When a mining company wants a specific mineral, it has to remove rock to get at it. Only a small amount of rock – ore – will contain the mineral that the company wants. With open pit or open cast mining, the soil, vegetation, and rock above the ore body, called the overburden, must also be removed. Any other rock that is removed that does not contain "economic amounts" of mineral is called waste rock. Mining companies put this waste rock in piles or "dumps" (often measuring several square kilometres). In many cases it poses serious environmental hazards - many waste rock piles are acid generating, and may contain various contaminants such as arsenic.

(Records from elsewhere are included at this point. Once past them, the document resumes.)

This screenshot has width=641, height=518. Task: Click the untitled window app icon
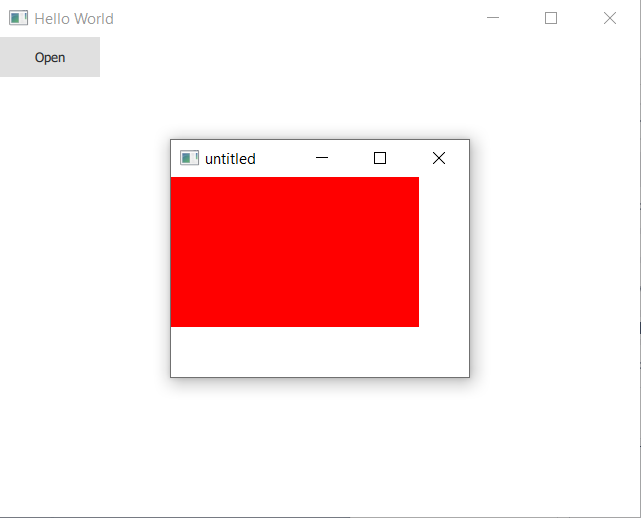click(x=189, y=158)
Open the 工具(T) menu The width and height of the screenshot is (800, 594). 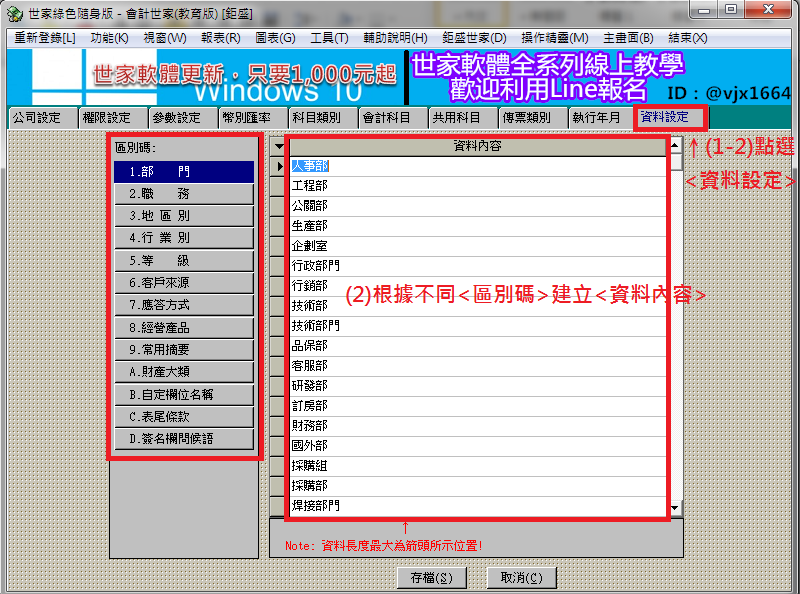coord(329,38)
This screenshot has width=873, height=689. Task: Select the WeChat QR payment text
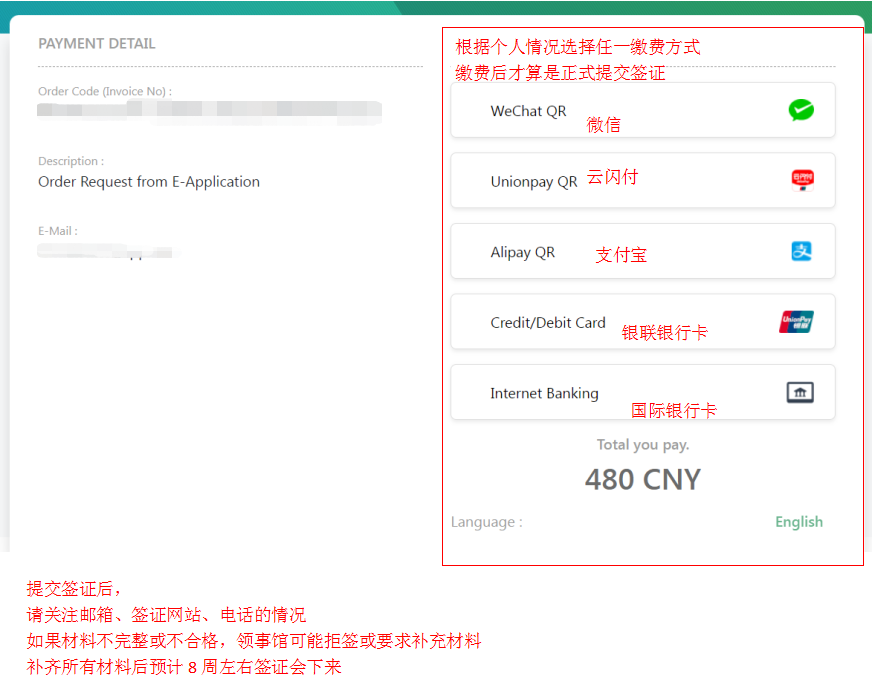pyautogui.click(x=528, y=111)
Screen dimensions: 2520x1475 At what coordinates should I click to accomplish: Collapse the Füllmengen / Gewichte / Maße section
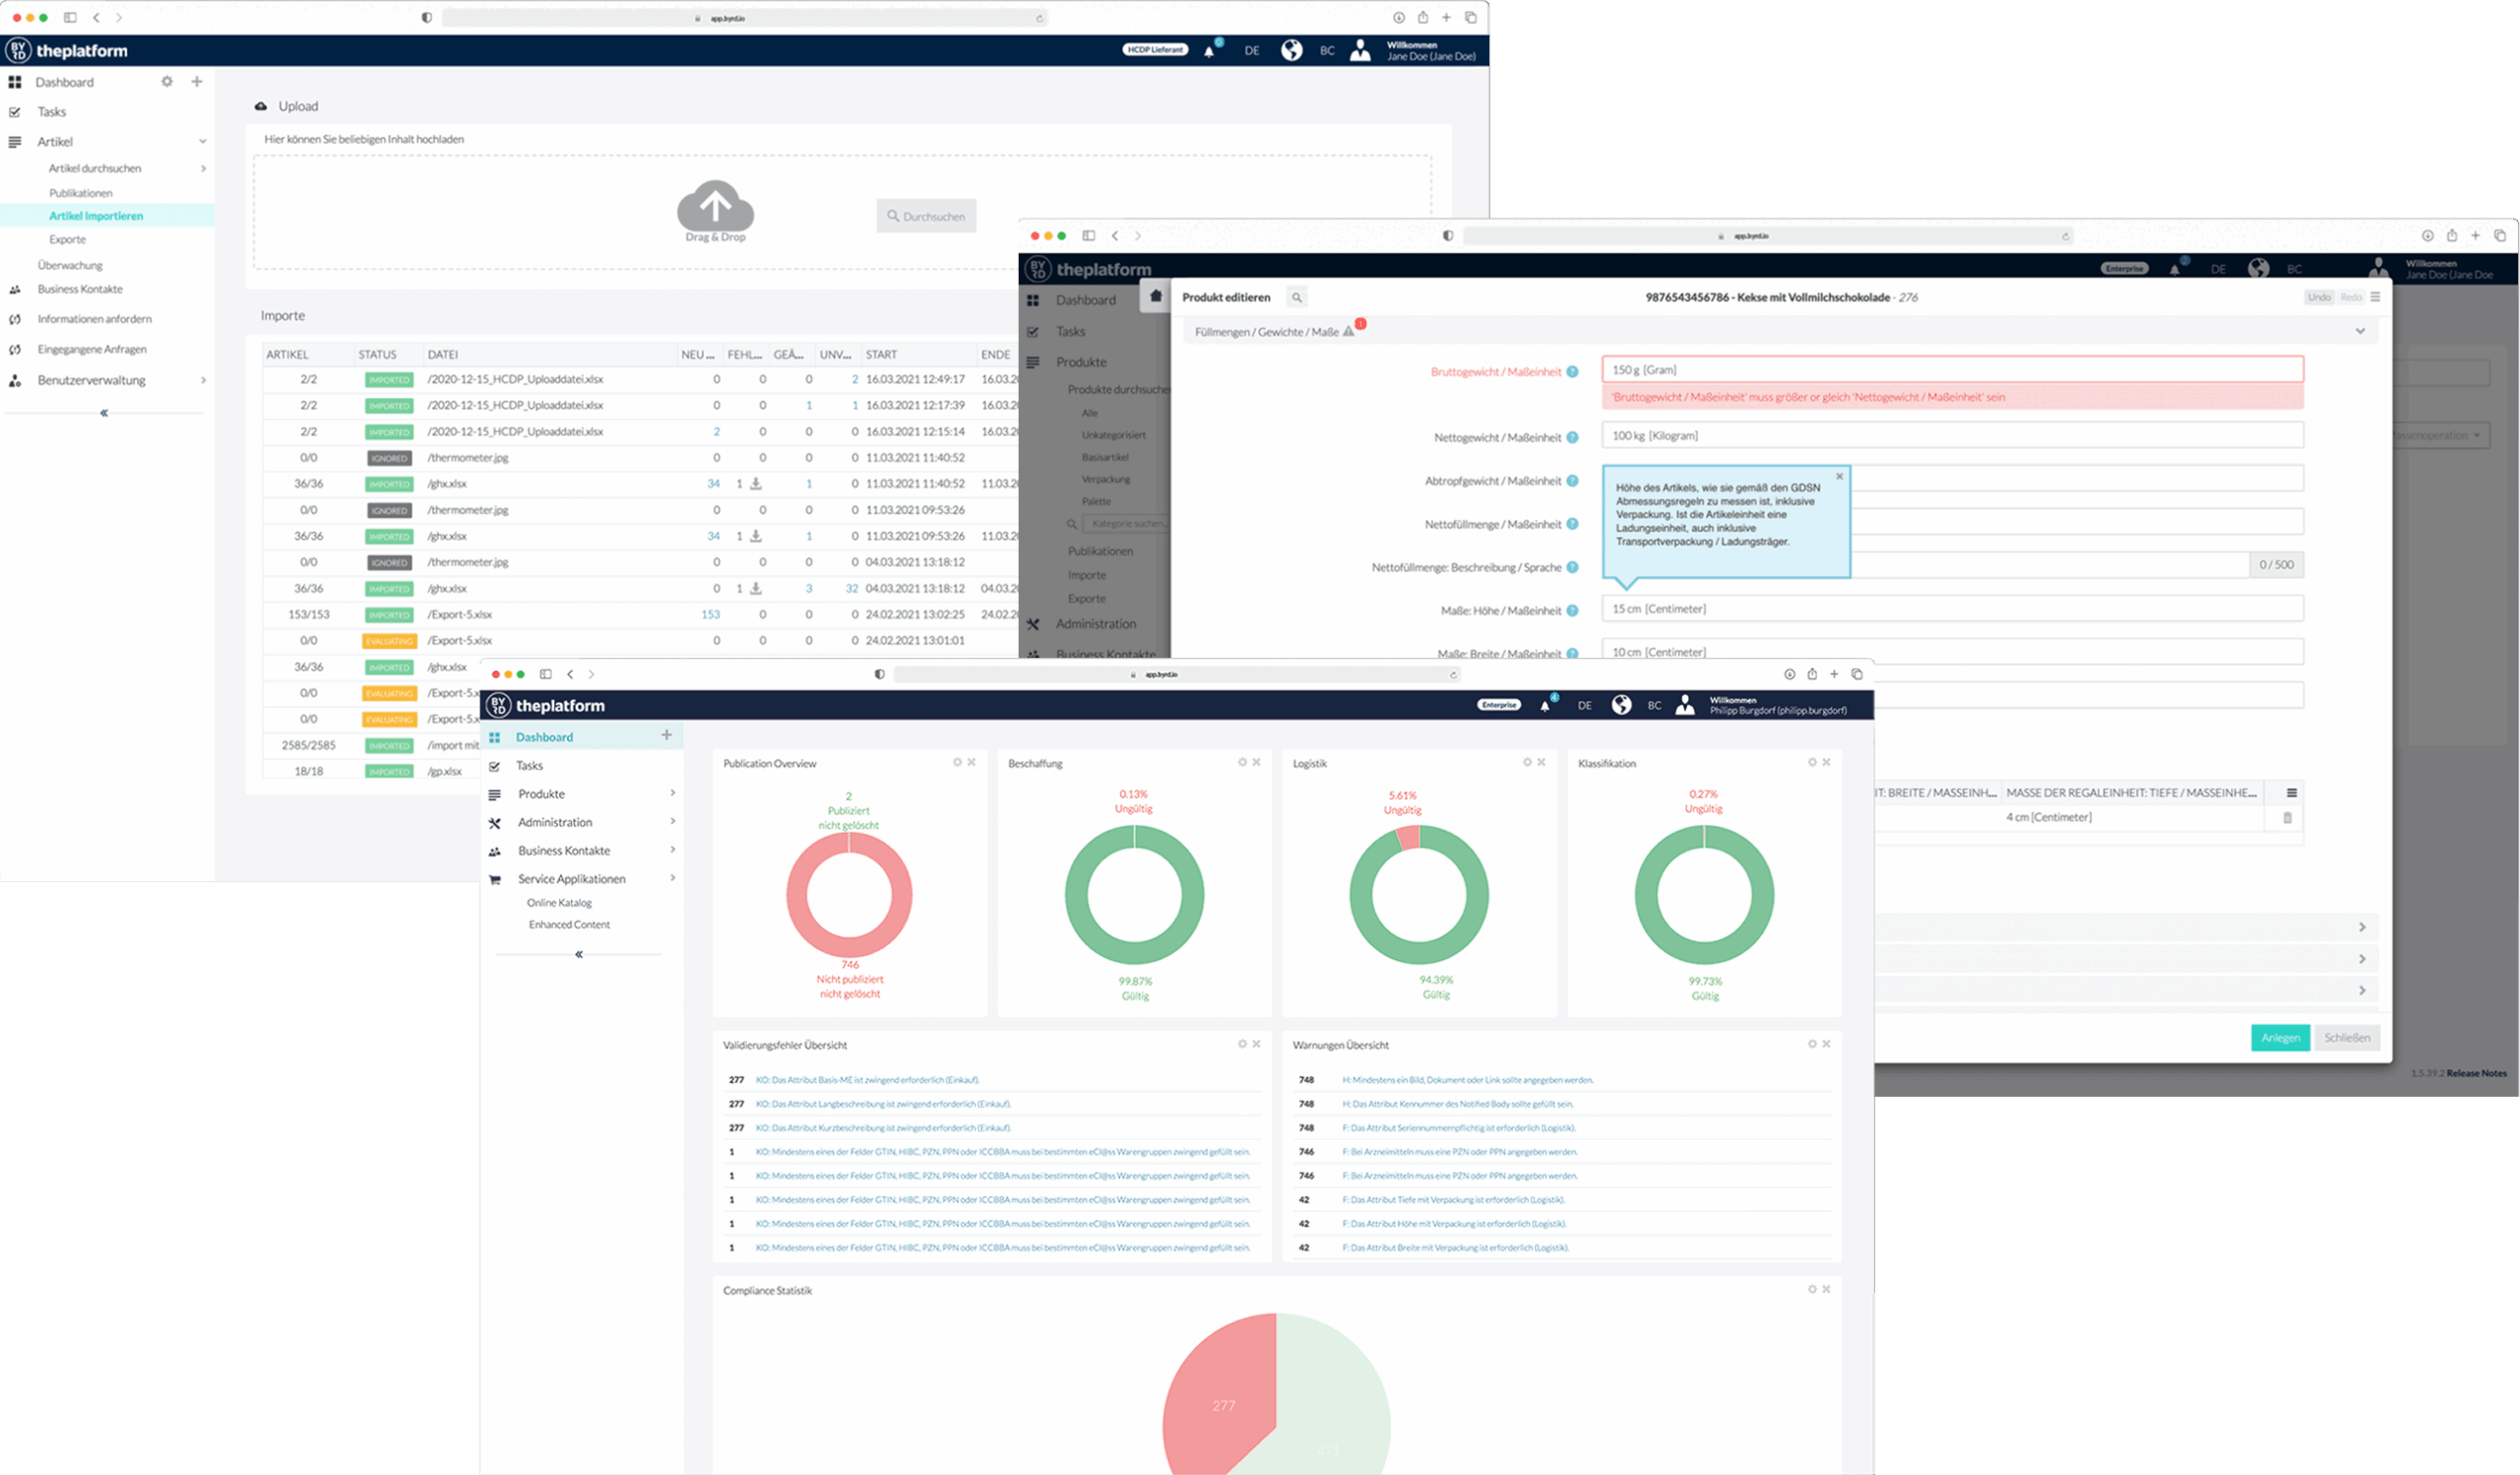click(x=2360, y=331)
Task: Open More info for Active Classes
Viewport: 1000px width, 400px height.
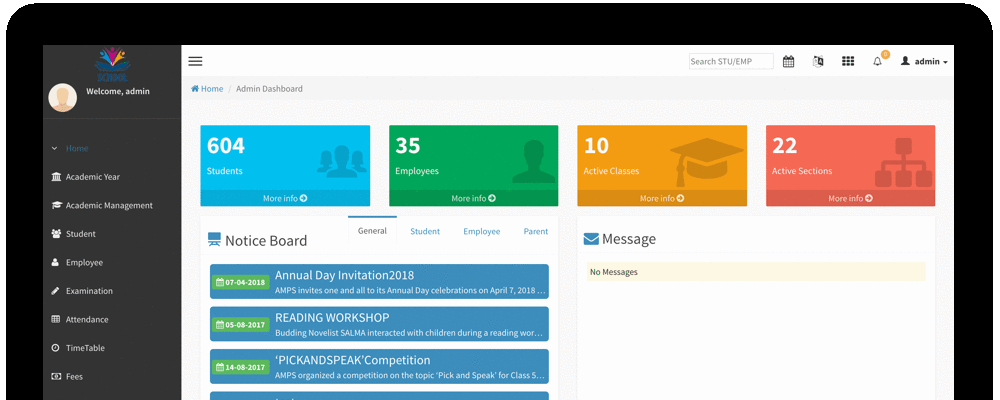Action: [661, 198]
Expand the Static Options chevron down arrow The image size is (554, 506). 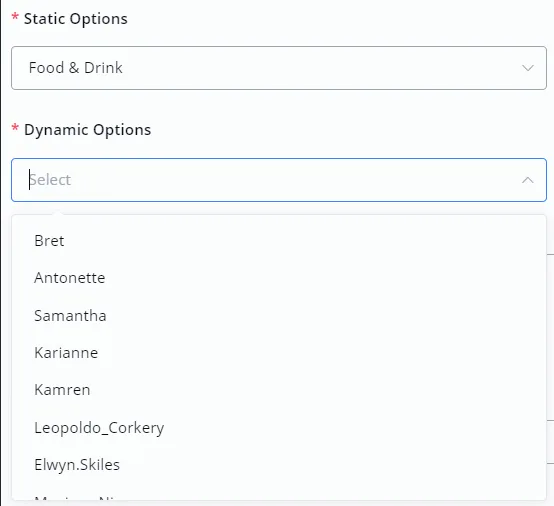coord(528,68)
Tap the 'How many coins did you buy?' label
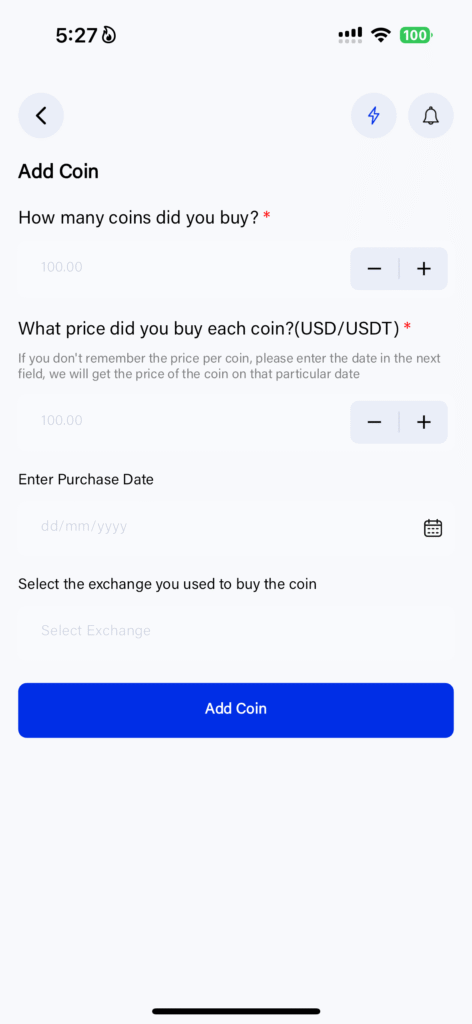 (x=139, y=217)
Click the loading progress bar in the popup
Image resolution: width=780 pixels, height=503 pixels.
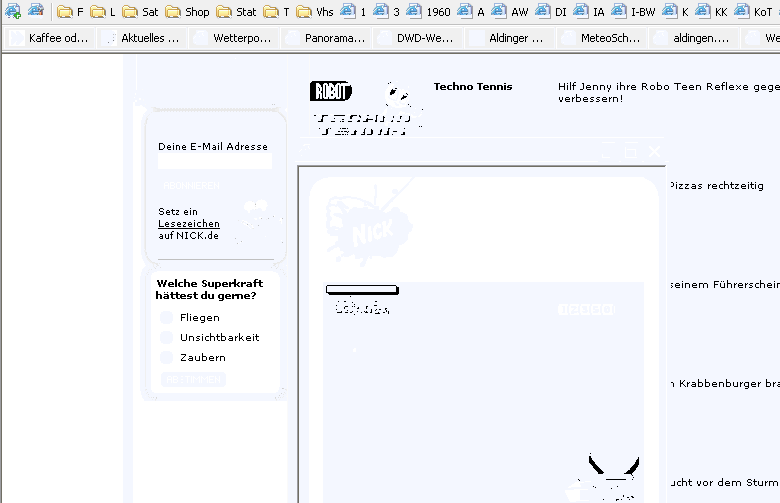tap(362, 290)
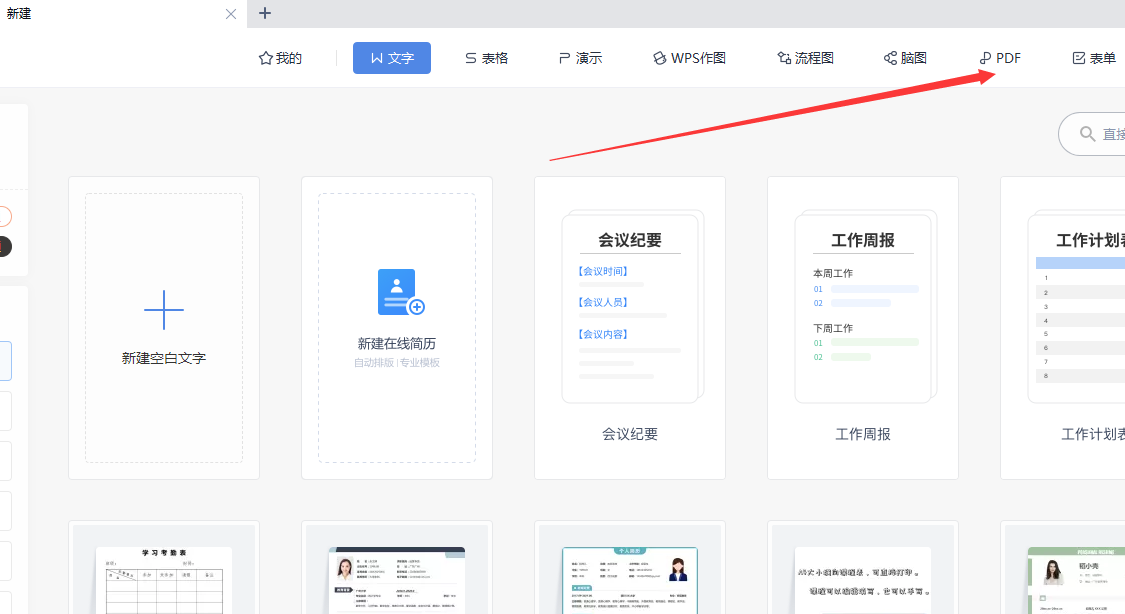Start 新建在线简历 online resume
This screenshot has height=614, width=1125.
click(x=397, y=328)
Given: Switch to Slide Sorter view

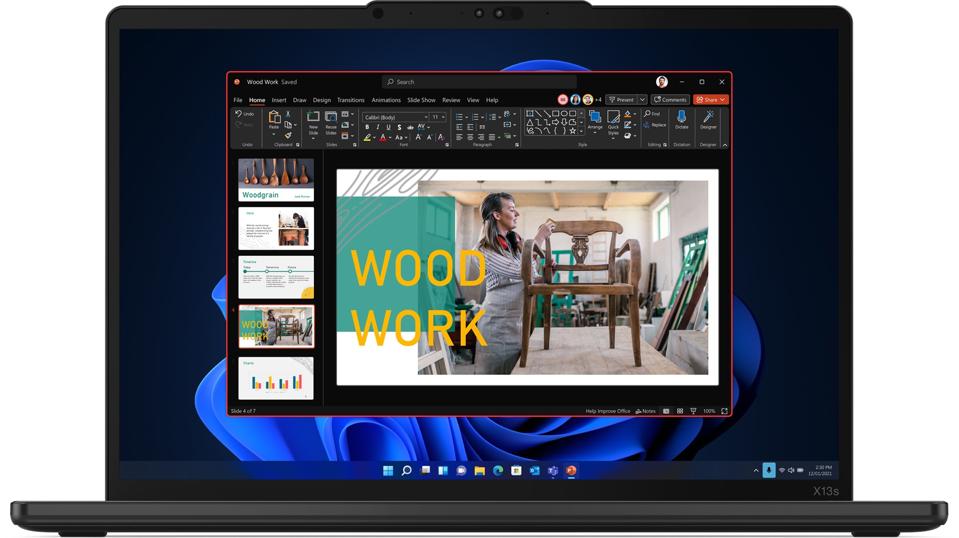Looking at the screenshot, I should click(x=680, y=411).
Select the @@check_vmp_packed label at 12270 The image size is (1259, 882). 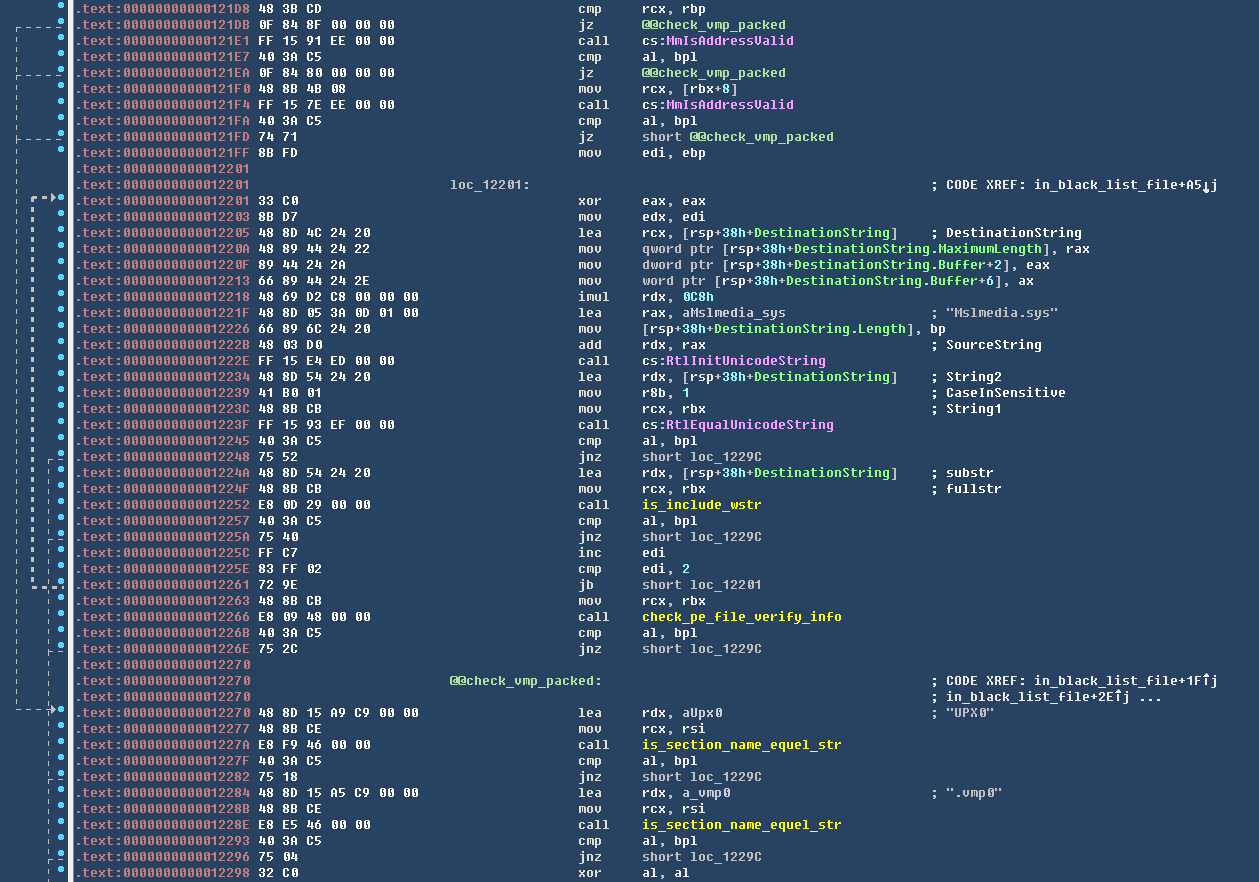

Ore is crushed and ground to a fine sand and processed in the mill to extract the mineral. It is at this stage that the company will add chemicals, reagents such as ammonia, chlorine, hydrochloric acid, sulphuric acid, cyanide, and sometimes mercury (depending on the metal that is being extracted) to get the mineral. The wastes from this process are called tailings or "slimes". Tailings are kept in "ponds", which can extend for several kilometres. There are instances of tailings dams failures where the toxic soup that is kept in the tailings ponds is released into rivers and lakes. Humans, wildlife and fish can be seriously harmed, and sometimes killed.
It is estimated that the Canadian mineral industry generates 1 million tonnes of waste rock and 950,000 tonnes of tailings per day, totaling 650 million tonnes of waste per year. This is more than 20 times the amount of municipal solid waste generated each year by all the residences, industries, commercial establishments, and institutions in Canada combined.